I hope it’s not true what they say about first impressions.

It was a glorious day in the town of Port Moresby. My good friend Sam who I met so many weeks ago on my flight into the country sat next to me in the driver’s seat. We were on our way to the airport for my departure to a new country, a new adventure. The streets were quiet and peaceful as a gentle breeze blew in through my window and out through his. I couldn’t believe the difference I felt between the same drive we did five weeks prior. It felt like a Sunday drive back from my summer home in Canada. I admired the dirty beaten streets and felt a streak of sadness to know I would probably never see these streets again, at least of course, that’s what I thought.

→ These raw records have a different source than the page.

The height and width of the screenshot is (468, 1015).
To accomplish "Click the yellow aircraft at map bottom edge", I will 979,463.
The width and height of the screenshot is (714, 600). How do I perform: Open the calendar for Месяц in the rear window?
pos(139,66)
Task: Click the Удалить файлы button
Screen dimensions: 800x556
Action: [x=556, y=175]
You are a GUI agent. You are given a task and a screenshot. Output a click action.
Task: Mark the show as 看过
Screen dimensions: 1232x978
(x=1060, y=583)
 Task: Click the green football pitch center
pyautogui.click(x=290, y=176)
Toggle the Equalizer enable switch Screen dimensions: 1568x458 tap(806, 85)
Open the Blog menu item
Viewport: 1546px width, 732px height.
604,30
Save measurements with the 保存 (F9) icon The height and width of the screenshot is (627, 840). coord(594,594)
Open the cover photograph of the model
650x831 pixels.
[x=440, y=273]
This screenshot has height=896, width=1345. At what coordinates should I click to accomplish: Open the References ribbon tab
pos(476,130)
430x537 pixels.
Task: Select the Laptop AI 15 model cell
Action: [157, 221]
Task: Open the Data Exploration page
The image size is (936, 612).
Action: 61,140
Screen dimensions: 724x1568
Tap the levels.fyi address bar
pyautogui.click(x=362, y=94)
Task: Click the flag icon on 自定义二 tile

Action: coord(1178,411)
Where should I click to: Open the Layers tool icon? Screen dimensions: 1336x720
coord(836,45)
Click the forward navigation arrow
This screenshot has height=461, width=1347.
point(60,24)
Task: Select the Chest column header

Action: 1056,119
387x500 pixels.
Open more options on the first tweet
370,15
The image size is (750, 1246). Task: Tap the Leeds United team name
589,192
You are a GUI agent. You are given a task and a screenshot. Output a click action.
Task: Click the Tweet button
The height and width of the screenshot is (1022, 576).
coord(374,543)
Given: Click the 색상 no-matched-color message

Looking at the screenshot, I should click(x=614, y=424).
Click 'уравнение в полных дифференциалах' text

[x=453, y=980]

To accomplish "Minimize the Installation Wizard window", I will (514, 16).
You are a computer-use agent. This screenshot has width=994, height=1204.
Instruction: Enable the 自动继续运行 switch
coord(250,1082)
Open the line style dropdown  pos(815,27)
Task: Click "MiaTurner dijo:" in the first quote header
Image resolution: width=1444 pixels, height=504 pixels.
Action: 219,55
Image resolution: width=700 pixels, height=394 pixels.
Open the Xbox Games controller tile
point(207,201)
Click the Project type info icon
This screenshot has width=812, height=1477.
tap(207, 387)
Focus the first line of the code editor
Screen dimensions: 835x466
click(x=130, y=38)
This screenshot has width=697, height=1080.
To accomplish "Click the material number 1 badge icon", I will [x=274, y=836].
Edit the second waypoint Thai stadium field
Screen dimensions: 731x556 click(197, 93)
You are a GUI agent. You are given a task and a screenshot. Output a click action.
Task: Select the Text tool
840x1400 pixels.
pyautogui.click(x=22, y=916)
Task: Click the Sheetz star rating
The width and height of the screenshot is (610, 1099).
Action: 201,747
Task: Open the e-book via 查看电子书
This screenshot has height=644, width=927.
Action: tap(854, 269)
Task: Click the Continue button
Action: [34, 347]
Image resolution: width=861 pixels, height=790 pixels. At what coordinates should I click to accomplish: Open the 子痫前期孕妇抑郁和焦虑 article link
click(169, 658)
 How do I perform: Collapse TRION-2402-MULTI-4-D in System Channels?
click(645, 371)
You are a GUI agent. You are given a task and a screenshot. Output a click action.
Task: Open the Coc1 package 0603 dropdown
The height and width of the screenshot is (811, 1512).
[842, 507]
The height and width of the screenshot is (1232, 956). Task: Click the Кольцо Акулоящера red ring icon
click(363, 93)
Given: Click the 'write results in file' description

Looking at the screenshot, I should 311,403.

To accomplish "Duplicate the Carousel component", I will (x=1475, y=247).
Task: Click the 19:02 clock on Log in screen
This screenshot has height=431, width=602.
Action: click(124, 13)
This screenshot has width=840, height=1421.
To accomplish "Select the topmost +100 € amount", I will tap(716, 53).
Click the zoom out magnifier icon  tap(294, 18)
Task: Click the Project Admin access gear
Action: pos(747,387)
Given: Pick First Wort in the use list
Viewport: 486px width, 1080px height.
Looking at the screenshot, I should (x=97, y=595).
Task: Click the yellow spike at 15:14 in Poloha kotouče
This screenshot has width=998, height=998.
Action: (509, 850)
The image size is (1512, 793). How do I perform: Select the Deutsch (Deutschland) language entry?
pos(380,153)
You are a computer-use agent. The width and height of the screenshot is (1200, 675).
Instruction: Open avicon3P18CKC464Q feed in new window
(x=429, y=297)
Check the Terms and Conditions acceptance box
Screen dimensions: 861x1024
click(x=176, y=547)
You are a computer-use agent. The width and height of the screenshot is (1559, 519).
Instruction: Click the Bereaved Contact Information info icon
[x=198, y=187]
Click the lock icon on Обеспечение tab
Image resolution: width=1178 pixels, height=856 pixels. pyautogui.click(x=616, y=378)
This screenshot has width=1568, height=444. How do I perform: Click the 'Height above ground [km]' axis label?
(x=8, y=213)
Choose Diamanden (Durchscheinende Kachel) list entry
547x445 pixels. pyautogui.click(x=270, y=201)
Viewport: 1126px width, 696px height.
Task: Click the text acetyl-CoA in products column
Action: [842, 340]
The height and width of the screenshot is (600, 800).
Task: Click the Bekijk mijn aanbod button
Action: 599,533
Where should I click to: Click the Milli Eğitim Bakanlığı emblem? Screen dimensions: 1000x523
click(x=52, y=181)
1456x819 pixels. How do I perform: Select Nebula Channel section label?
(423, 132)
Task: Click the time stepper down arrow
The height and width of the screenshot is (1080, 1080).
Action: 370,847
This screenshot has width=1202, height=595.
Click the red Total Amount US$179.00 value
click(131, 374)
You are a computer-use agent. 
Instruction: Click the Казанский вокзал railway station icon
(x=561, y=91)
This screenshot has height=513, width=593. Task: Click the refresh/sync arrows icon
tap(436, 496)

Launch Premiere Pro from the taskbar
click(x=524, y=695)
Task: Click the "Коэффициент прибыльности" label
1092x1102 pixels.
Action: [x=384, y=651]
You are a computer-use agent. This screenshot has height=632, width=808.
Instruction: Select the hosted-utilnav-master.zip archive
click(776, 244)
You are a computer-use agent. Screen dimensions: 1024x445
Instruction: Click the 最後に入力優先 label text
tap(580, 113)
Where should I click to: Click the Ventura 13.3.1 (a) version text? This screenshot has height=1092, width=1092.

               Security was laid back, they had a fun time examining my flint and Bear Grylls knife while patting me on the back and smiling when I showed them how it worked. The check in line was short and waiting with my massive bag on my back and wasn’t going to be strenuous two hour shuffle in the wrong airline kiosk like I once experienced in Singapore. I dropped my bags on the scale and no problems with the weight. I showed my ticket and passport and everything seemed in check until the attendant asked to see my outbound ticket from Philippians. Ah but I knew this trick. The airline in Australia made me purchase an outrageously expensive last minute flight out of Papua New Guinea with the threat of not being able to enter the country without one. Unsurprisingly an outbound flight from PNG wasn’t required and I passed through customs without the slightest inquiry. I told her I was heading to Vietnam from the Philippians. She asked to view my (travel plan) which in my selective hearing meant rough itinerary and not outbound ticket. I told her I had one but it wasn’t with me. Rule #1 in airports, never lie about anything. My boarding pass and passport were handed back to me and greeted a safe flight. I pre filled my departure card in the lounge and slid through customs with wide smiles and head nods. Something wasn’t right; in fact everything was too right. I’ve never been this incident free in an airport in my life. Maybe the airport curse had lifted and my bad dues had been paid. Was this really the new beginning to smooth sailing?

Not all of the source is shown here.